3 - Where does the onus lie? Is it the responsibility of the banks to protect borrowers from themselves or does the responsibility lie with borrowers who know what they can and cannot afford? This is a bit problematic too since so many people don’t receive basic education in personal finance and the terms of fine print can be unclear. Should we provide more education? Should we make loan terms more visible and easy to understand? This is the same sort of issue that arises with frauds and scams that people fall victim to. Where is the intersection of moral duty on one side and common sense on the other?

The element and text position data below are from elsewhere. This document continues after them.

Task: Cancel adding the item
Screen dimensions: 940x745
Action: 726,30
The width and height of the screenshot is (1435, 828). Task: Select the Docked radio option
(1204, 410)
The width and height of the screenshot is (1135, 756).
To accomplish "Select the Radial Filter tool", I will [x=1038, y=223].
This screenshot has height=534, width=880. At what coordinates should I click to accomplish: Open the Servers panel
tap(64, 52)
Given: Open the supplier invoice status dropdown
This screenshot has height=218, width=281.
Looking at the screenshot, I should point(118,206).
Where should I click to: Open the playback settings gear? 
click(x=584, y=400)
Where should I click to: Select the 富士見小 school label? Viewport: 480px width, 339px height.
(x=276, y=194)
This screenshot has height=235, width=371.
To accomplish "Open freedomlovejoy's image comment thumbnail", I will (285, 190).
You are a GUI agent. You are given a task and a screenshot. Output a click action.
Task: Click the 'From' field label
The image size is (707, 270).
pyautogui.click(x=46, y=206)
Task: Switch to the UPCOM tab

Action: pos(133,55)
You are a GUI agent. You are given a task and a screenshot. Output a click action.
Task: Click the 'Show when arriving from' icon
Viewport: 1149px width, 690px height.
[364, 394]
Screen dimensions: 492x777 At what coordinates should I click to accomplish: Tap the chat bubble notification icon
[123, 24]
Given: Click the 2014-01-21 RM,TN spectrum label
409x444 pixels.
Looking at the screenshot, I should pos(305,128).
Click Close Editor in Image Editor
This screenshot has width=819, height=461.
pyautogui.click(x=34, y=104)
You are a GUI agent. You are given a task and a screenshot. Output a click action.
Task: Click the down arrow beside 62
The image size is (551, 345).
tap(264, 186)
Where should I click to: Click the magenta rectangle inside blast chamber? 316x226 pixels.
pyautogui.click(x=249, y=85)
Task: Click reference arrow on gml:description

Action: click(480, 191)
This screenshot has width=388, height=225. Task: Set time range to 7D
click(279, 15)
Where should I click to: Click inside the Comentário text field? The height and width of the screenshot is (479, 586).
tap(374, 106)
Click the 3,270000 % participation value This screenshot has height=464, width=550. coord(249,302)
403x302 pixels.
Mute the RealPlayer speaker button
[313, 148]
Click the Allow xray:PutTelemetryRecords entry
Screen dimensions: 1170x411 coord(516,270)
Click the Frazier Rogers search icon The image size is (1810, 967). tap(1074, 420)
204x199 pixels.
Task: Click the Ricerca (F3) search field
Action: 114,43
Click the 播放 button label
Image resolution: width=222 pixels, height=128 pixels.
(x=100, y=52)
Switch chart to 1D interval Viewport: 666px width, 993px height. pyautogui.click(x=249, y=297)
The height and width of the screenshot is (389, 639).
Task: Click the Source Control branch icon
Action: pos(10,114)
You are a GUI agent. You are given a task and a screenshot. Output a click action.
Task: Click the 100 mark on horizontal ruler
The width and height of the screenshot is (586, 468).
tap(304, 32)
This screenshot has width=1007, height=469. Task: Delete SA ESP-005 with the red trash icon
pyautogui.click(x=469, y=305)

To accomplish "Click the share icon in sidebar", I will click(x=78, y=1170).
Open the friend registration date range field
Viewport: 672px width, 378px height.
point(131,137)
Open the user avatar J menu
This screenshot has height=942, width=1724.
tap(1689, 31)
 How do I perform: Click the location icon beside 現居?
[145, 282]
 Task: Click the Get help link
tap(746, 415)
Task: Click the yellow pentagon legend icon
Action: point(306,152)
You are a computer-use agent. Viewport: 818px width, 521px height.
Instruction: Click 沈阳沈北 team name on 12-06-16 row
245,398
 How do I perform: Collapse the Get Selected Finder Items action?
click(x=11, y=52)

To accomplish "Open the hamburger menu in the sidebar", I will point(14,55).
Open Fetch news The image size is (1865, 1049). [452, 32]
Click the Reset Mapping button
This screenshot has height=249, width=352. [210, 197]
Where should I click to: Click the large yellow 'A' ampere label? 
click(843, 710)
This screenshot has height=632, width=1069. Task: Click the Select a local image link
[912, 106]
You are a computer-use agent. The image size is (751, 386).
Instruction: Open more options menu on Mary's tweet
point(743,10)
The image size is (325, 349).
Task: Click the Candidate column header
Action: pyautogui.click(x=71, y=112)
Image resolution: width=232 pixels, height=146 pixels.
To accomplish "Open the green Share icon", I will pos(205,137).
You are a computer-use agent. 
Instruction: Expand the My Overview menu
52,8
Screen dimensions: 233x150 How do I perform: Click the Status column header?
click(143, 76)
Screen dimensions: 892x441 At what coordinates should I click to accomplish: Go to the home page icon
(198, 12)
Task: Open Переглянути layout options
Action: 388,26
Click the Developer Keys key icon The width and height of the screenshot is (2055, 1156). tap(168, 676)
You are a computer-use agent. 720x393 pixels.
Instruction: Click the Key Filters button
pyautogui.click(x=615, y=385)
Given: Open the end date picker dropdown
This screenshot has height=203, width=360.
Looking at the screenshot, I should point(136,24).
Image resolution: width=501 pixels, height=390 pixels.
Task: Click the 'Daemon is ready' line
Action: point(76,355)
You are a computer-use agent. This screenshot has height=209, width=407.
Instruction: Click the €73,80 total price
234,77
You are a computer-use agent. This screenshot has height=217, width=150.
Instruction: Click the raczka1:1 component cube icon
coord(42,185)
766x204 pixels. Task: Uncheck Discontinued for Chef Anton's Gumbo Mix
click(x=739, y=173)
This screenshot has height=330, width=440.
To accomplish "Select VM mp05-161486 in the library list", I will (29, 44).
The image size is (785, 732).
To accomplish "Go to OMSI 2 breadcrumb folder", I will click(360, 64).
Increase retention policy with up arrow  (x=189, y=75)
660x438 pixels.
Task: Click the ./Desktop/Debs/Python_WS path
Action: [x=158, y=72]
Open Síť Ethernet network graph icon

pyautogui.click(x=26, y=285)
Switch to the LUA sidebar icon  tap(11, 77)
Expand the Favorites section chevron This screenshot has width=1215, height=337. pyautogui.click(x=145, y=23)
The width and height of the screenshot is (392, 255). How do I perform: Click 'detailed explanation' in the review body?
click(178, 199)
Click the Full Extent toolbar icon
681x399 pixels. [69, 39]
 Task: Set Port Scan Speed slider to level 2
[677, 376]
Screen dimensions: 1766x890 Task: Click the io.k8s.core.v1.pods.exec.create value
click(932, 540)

4 - What recourse do people have if they feel they are rejected from a mortgage unfairly or if they receive a mortgage with subprime conditions then end up bankrupt and or homeless? This is another area where it’s interesting to look at other industries. In fields where people are licensed (doctors, lawyers, contractors, teachers, etc.) there are licensing boards and disciplinary committees that you can file complaints with to demand justice or help. Banking/finance doesn’t have that clear connection. There’s the FTC but if a law wasn’t broken you’re hard pressed to get results partly because banking/finance doesn’t have the clear moral duties and ethical guidelines that other industries have with corresponding violations penalties

That doesn’t really answer your questions but does provide more perspective on things to consider.


Thanks for sharing more @jadu. And that breakdown of related issues is very helpful @glbraden!

I would just add a few thoughts:

  • “In 2006, at the height of the boom, black and Hispanic families making more than $200,000 a year were more likely on average to be given a subprime loan than a white family making less than $30,000 a year.” (The Dramatic Racial Bias of Subprime Lending During the Housing Boom) There is evidence of racial bias in the housing crash, beyond what can be accounted for with the racial income & wealth gaps.

  • The example of Kamala Harris’s plan to invest in Black businesses is helpful (in that is a more direct proposed solution than altering criteria for existing loans), and illustrates how often the problems we see in a particular algorithmic application are symptoms of much deeper systemic issues (which would benefit from more systemic solutions). I think Anna’s Q2 and 3 are relevant to many different sectors/applications.

  • There is a broader question of when is a product bad/predatory enough to be worse than having no options? which is similar to what Anna is asking in Qs 2 or 3. (In such cases, I believe regulation should prevent predatory services from being offered). This issue shows up with pay day loans as well.

  • The purpose of machine learning is often to discriminate between classes/groups. Here, discriminate is used to mean distinguish between, not in the sense of illegal or unjust discrimination, but I do think there is a question of when putting people into categories can be harmful/ which distinctions are acceptable.